In 1999 the US Institute of Medicine published the ground-breaking report To Err is Human, highlighting the scale of medical errors and ensuing excess mortality, revealing the widespread concerns on patient safety and providing a roadmap for creating safer health systems.
Twenty years on, a significant milestone was reached this week as we celebrated the first-ever annual World Patient Safety Day on 17 September.
We have come a long way over the past two decades. The quality of medical care continues to improve with increased resourcing, advances in technology and continuous learning.
However, the struggle to safeguard patients’ health and survival continues across innumerable hospitals and clinics around the world, as low- and middle-income countries and communities lag behind in their access to safe and good-quality medical services.
Doctors may be bound by the sacred Hippocratic Oath – pledging to do no harm to their patients – and most countries have adopted robust legal frameworks to protect patient’s safety and rights, yet medical errors still occur, more frequently than one could imagine.
According to the World Health Organization (WHO), 4 out of every 10 patients receiving care at primary health facilities are harmed while seeking care; up to 80% of this harm is preventable.
Millions of medical incidents occur each year due to unsafe care in hospitals in low- and middle-income countries, contributing to 2.6 million preventable deaths.
Hundreds of millions of falsified and substandard medicines and commodities enter the global medical supply chain unchecked each year, compromising patient safety and resulting in avoidable harm to those seeking care.
Such high numbers of medical errors are alarming. But in fact, it is even more alarming when no errors or only very low numbers of them are being reported.
Health worker behaviours and practices are equally crucial in promoting safer care. Recent studies show that a considerable proportion of health workers think it is acceptable to hide clinical errors that did or could have harmed their patients.
Most errors can be attributed to systemic failures in adequately resourcing health systems and regulatory authorities, in particular in low- and middle-income countries. However, instead of focusing on blame, shame and punishment, what is needed is to promote and maintain a culture of safety and learning, – as highlighted in this informative paper on medical error prevention published earlier this year.
Understandably, given the resources and investment in health systems and behaviours, high-income countries have been leading from the front in inculcating a culture of patient safety, and developing countries seem to be catching up.
But remarkably, little or no evidence on patient safety is available from settings where patients are perhaps most vulnerable and potentially more prone to receiving unsafe and undignified medical care.

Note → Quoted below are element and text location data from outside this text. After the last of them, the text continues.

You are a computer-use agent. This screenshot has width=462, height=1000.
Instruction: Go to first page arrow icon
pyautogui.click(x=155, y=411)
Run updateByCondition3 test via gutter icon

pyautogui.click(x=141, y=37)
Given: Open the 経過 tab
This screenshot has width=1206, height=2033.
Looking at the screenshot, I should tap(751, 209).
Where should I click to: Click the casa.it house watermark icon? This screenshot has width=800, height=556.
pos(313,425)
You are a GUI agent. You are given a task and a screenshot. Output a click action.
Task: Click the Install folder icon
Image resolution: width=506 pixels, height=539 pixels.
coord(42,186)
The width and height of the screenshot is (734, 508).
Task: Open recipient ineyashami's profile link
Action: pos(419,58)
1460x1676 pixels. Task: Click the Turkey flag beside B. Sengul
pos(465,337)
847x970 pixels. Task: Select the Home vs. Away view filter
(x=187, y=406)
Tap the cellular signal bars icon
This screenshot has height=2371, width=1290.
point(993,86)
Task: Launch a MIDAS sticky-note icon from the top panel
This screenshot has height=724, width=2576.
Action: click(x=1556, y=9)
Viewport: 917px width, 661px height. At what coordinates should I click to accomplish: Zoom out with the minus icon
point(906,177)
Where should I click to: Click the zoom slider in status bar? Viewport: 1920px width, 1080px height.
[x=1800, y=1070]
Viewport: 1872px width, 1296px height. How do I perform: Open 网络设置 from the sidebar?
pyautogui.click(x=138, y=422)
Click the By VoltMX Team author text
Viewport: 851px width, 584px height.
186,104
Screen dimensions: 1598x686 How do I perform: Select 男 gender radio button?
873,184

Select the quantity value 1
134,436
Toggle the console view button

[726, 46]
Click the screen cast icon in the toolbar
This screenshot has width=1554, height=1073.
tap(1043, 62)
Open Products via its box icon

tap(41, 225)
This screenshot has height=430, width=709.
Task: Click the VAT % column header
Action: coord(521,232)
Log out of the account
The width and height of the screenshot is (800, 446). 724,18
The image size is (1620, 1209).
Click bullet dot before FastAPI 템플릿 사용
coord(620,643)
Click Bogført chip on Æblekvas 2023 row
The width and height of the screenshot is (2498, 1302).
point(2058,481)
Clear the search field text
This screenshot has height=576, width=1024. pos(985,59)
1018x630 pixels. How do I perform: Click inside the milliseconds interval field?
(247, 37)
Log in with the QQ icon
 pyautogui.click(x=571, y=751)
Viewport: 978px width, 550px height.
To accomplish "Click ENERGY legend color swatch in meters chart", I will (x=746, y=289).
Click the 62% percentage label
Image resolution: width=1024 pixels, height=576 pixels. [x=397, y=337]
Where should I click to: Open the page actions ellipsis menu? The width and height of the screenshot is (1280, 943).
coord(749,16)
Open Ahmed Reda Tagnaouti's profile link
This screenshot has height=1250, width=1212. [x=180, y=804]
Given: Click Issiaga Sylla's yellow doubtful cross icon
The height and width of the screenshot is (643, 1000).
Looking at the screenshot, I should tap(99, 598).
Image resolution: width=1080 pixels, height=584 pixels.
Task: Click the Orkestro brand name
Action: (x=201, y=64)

Millions of people affected by disasters and emergencies each year seek medical care from service-providers across a wide spectrum of agencies, contractors and non-state actors, typically in an insecure and unregulated environment.
Over the years, the international development sector has worked tirelessly to strengthen national health systems and improve quality of care at government health facilities, achieving remarkable outcomes, such as significant reduction in maternal and child mortality in Bangladesh and Ethiopia.
Similar rigour and emphasis is now needed to assure universally safe medical practices across all humanitarian settings globally.
Availability of sufficient resources – not just human but equipment, commodities and time – to provide life-saving services under stressful conditions in disaster zones and conflict settings is challenging enough.
But assuring medical safety and achieving minimum standards of clinical and pharmaceutical quality is the holy grail if the sector aims to comply with the core humanitarian principle of doing no harm.
Vulnerable children and communities deserve safe and dignified medical care. We’re already making efforts to make this a reality across all our medical programmes.
In addition to marking the first World Patient Safety Day, some remarkable progress has been made this year, with the global health cluster at WHO leading on efforts to strengthen the quality of care standards in emergencies.
Save the Children has been contributing to this process. As we celebrate 100 years of saving children’s lives, we are committing to significantly strengthen our medical service delivery, ensuring ALL children and carers receiving medical care provided by Save the Children globally are protected from harm and receive safe, good-quality care.
We are working closely with our strategic partners and across many networks, such as the Global Health Cluster, the Global Child Health Task Force, the Quality of Care Network and the Every Newborn Action Plan, to build coalitions and strengthen the quality of care children receive across international development and humanitarian programmes globally.
Last year, Save the Children supported medical services through 2,169 facilities across 23 countries globally and #PatientSafety is at the heart of our work.
We employed more than 450 medical staff globally, including paediatricians, obstetricians and gynaecologists, medical doctors, nurses, midwives, nutritionists, pharmacists, technicians and other qualified health workers, delivering care across a variety of settings including humanitarian responses in Colombia, Syria, Mozambique and Bangladesh.
We are accountable to children and the communities we serve. Accordingly, we are further strengthening our policy and regulatory frameworks to assure medical safety, while promoting a culture of learning to minimise medical incidents and maximise patient safety across our programmes.
To quote Kohn, It may be part of human nature to err, but it is also part of human nature to create solutions, find better alternatives, and meet the challenges ahead.
100 years on from Save the Children’s foundation, our commitment to safeguard children and saving children’s lives has never been stronger. As part of that, we are making sure our medical services remain safe for beneficiaries and safe for our staff.